• FRAGMENTO DEL DOCUMENTO:
☆ ☆ ☆ ☆ ☆ ☆ ☆

Con mapas históricos se pudo fijar, además, un extenso sistema de chacras y acequias prehispánicas desde La Dehesa a Talagante que requerirían un gran número de habitantes para su mantención.

Hay una pieza clave. Se trata de un juicio de la Real Audiencia de 1613, que intentaba, en base a documentos y testimonios recogidos en esa época, determinar la localización exacta del camino del Inca. El  texto legal recoge el testimonio del indio Gaspar Jauxa, proveniente del Perú, que dibuja el “camino de Chille” partiendo del centro de Santiago, “desde las casas de doña Ysabel de Caseres donde están los paredones biexos de las casa del inga” (sic). Con mapa en mano, los investigadores determinaron que “los paredones viejos de la casa del Inca” -otra instalación incaica preeuropea- se encontraban en calle Bandera. Pero es el procurador de Santiago de 1795, quien en un dictamen habla con todas sus letras de la existencia de una ciudad preeuropea: “Reconosidos los antiguos papeles del Archibo de este YlustreCavildo, se sabe con fundamento que el camino de Chile era por el que los indios de Mapocho y los de esta Ciudad trajinaban al valle de chile y sus minas que estaban cercanas” (sic).

☆ ☆ ☆ ☆ ☆ ☆ ☆

• DATOS SIN PROCESAR:
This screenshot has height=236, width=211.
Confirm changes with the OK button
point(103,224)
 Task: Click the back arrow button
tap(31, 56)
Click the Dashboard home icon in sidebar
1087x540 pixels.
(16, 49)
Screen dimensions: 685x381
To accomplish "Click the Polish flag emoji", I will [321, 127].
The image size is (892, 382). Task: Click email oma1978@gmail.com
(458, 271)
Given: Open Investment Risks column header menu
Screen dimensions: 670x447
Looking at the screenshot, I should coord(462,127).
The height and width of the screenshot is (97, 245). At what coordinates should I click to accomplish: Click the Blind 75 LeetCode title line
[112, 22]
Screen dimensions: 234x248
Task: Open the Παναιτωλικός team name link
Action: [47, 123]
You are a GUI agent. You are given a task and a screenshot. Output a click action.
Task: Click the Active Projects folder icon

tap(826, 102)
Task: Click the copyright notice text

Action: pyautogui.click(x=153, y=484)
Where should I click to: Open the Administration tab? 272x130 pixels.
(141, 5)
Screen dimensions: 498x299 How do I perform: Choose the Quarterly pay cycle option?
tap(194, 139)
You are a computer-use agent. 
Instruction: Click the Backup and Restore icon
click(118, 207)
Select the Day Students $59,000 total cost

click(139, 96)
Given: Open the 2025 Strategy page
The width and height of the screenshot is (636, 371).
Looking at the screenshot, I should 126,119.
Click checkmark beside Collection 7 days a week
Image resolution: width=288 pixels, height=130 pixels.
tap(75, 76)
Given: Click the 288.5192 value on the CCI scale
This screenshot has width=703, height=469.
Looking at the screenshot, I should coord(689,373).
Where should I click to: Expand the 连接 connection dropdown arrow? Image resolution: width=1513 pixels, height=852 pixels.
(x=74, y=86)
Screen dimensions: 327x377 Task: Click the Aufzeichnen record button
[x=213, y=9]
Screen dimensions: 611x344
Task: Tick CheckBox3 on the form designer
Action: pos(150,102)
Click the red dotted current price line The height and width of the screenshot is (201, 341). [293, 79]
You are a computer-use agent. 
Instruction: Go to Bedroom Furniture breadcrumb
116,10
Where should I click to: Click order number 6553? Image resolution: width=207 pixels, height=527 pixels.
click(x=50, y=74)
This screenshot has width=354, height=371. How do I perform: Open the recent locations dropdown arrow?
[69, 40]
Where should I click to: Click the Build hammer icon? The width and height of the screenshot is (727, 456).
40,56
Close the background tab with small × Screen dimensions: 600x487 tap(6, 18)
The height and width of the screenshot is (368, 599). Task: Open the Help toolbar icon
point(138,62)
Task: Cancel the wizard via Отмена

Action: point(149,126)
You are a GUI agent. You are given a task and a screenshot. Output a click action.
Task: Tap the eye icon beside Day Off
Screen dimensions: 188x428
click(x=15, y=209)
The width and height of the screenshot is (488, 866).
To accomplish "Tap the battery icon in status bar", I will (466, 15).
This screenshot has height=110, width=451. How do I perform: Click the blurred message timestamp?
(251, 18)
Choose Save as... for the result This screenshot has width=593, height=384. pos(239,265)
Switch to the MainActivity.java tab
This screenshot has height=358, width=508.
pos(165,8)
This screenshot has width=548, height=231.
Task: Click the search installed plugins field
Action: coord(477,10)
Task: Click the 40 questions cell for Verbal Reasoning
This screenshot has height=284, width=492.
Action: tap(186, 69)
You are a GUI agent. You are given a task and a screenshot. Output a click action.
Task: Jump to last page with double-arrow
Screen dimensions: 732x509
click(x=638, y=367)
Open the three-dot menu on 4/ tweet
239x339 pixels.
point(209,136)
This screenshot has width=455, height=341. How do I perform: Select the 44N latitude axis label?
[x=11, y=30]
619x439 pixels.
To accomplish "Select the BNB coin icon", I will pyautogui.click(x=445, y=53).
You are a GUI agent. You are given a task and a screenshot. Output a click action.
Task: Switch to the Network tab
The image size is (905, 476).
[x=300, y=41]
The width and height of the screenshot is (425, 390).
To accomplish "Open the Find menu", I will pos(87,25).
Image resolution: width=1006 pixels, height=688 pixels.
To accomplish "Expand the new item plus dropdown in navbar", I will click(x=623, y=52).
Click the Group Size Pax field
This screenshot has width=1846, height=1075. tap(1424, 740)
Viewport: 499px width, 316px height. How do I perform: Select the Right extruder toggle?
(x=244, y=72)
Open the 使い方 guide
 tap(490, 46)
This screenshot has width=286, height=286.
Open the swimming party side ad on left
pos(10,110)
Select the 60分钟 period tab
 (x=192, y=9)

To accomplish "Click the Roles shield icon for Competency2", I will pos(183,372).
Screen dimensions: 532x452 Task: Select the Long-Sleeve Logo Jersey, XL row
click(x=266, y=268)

☆ ☆ ☆ ☆ ☆ ☆ ☆

• OBJETIVO DE LA TAREA:
Responda estas preguntas sobre el fragmento acerca del camino del Inca:
1. ¿Entre qué lugares se extendía el sistema de chacras y acequias prehispánicas fijado con mapas históricos?
2. ¿De dónde provenía el indio Gaspar Jauxa?
3. ¿En qué calle se encontraban los paredones viejos de la casa del Inca?
Las líneas proceden de una fuente distinta a la del fragmento.

• RESPUESTA:
1. Desde La Dehesa a Talagante.
2. Del Perú.
3. En calle Bandera.